何らかの財産に対して相続を進める場合、相続人には相続税の支払い義務が発生ます。
しかし、例えば不動産のように、相続する財産が預貯金とは限りません。
すぐに現金化できなければ、相続税の支払いに苦しむ相続人も出てきます。
「少しでも安くしたい…」、そう考える人がいるのは自然なことだと言えるでしょう。
ここでは、相続税をできるだけ安く抑えるための各種控除について説明していきます。
基本的な相続税の控除
基礎控除とは?
相続における最も基本的な控除が、基礎控除です。
とはいえ、現行制度では相続の多くを占める1,000万円以下の基礎控除は存在しません。

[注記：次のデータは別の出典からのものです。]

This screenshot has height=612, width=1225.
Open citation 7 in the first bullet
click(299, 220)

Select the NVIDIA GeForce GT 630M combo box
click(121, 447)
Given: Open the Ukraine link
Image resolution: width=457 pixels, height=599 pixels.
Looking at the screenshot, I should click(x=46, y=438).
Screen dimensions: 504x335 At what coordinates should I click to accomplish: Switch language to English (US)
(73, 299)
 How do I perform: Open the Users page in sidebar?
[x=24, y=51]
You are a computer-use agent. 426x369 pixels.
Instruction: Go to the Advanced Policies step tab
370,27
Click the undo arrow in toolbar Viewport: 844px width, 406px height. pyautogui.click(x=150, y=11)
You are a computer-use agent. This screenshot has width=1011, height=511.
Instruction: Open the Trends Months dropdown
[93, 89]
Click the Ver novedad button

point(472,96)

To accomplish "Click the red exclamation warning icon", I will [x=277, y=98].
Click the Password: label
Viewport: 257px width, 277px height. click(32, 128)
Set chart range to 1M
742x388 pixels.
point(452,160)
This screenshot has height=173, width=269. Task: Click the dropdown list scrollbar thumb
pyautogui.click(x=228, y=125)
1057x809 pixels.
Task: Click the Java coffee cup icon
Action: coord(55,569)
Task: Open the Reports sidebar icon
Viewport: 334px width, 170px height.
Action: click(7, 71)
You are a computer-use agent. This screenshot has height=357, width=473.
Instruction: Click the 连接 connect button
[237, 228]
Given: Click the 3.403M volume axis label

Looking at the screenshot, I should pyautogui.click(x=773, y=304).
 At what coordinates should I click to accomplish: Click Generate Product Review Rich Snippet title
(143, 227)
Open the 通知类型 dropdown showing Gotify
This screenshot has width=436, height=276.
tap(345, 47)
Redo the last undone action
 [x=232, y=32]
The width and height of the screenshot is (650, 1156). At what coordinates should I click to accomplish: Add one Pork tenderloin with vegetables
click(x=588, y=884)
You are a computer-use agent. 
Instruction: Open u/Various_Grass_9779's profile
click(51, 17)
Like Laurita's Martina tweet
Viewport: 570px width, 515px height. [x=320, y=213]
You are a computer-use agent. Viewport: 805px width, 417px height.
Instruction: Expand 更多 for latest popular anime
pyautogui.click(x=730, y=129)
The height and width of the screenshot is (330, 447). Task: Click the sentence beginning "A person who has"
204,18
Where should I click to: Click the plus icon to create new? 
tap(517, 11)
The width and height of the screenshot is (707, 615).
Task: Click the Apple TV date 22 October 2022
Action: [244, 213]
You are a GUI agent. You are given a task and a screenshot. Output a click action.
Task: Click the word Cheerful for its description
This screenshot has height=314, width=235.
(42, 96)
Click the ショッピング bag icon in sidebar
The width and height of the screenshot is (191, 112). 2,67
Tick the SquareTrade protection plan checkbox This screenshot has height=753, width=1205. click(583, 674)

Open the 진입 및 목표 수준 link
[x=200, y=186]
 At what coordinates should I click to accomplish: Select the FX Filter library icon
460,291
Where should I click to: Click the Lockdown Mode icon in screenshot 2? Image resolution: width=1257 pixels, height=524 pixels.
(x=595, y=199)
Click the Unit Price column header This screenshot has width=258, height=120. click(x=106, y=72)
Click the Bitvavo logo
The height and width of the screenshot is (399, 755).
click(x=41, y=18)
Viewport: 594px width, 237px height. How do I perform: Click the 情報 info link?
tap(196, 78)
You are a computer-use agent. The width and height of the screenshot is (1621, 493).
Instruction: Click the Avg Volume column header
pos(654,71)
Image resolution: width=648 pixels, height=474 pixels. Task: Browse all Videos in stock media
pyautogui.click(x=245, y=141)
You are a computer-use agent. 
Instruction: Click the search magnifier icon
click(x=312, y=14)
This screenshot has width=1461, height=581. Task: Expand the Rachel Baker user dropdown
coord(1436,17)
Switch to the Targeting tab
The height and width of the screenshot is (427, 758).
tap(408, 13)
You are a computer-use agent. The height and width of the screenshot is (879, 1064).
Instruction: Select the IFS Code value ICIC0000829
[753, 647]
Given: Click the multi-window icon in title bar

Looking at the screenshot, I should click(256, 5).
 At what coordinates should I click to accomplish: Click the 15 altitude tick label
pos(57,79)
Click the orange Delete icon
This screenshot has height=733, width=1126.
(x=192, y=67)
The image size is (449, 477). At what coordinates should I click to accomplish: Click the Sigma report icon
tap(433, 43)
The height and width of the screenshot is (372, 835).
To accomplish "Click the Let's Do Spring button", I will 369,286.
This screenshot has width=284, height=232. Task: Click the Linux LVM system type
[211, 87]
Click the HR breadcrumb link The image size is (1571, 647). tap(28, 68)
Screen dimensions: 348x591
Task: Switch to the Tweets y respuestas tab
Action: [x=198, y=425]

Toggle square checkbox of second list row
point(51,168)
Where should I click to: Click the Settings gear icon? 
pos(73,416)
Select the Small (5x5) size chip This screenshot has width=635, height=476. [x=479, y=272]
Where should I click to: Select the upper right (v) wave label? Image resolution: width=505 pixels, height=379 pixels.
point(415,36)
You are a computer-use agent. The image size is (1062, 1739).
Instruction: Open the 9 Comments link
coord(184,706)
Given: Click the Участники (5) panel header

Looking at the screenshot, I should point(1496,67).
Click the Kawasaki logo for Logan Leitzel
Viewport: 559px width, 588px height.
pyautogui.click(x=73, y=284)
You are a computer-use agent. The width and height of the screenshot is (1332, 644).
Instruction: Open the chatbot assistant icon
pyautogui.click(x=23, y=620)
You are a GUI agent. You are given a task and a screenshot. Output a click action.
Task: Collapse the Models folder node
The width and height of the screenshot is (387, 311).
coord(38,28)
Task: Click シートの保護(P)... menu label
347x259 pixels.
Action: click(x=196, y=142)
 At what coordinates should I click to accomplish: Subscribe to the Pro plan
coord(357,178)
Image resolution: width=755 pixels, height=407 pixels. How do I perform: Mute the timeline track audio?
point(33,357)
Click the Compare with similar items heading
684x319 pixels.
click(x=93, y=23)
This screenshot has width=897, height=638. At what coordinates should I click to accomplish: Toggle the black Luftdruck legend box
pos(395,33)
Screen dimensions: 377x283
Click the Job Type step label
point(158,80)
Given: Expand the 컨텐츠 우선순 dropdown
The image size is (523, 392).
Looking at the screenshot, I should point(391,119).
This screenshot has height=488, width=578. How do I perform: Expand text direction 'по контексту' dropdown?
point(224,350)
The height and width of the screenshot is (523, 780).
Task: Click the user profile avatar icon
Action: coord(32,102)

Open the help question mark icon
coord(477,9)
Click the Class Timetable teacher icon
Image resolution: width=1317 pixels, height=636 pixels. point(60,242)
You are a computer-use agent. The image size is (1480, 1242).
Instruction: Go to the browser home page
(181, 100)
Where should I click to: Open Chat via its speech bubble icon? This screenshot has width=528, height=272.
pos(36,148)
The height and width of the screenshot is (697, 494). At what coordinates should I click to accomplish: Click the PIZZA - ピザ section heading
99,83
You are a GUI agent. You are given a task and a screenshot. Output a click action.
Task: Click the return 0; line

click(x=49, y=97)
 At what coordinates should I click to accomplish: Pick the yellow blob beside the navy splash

相続額が1,000万円を超えると、段階的に控除が適用され、控除額は相続する金額によって異なります。
50万円から始まり、相続額が6億円を超えると、上限である7,200万円が控除されます。
配偶者における控除
配偶者には、相続税の控除に関して大きな優遇処置がとられています。
配偶者は法定相続人の中で取り分が最も大きいだけでなく、相続する財産が1億6千万円までは非課税となります。
日本において1億円を超える相続は少ないため、配偶者の多くが相続税の支払いもゼロになるはずです。
相続人の身分による控除
相続人の身分によっては、相続税の控除が進められる場合もあります。
特に生活の糧が安定していない人の場合は、優遇処理がなされます。
ここでは、未成年者と障害者における控除について説明していきます。
未成年者における控除
未成年者の相続税における税額控除は、未成年者が20歳になるまで何年間あるかを考慮して進められます。
未成年者であっても、相続税における税率そのものは通常の成年相続人と変わりません。
ただし、1年当たり10万円が、年数に乗じて税額から差し引かれます。
16歳で相続した場合、20歳まで4年間あるので、10万円×4年=40万円が控除されます。
障害者における控除
障害者の相続税に関する税額控除は、先述の未成年の控除よりもさらに優遇されています。
障害者の場合、相続時の年齢から満85歳までの年数差を考慮され、1年当たり10万円(特別障害者は20万円)が年数に乗じて控除されます。
相続税で認められているその他の控除
相続税の税額控除の中には、あまり一般的ではない特殊な控除もあります。
相次相続による税額控除
相次相続とは、相次いで相続を起きることを言います。
被相続人の財産を相続してから10年以内に、また別の被相続人が死亡し、同じ人が財産を相続するケースです。
この場合、1回目の相続時に相続税を支払っていることになるので、1年当たり支払い済み税額の10%を、2回目の相続税から差し引くことができます。
外国財産相続による税額控除
外国の財産になると、その該当国家にて日本の相続税に相当する税金が既に課されていることがあります。
この場合、相続税の2重課税になる可能性もあるため、海外で支払った金額から日本における控除額を算出することになります。
贈与税の控除
日本では相続と類似している権利移動概念として、「贈与」と呼ばれるものがあります。
贈与には、相続税ではなく「贈与税」が課されます。
相続と贈与の最大の違いは、故人の財産分与が生前に行われたのか、死後に行われたのかという点です。
一般的に、贈与税は相続税よりも高額ですが、条件次第では控除を受けることができます。
贈与後3年以内の贈与税に関する控除
元所有者からの贈与時に負担した金額に関して、贈与から3年以内に元所有者が死亡した場合、支払った贈与税を相続税の控除額として計算することが可能です。
贈与税率は200万円以下の財産でも10%税率が掛けられるので、この分を相続税で控除できることは相当意義が大きいと言えるでしょう。
このように、条件が揃えば相続税も控除を受けられる可能性があるのです。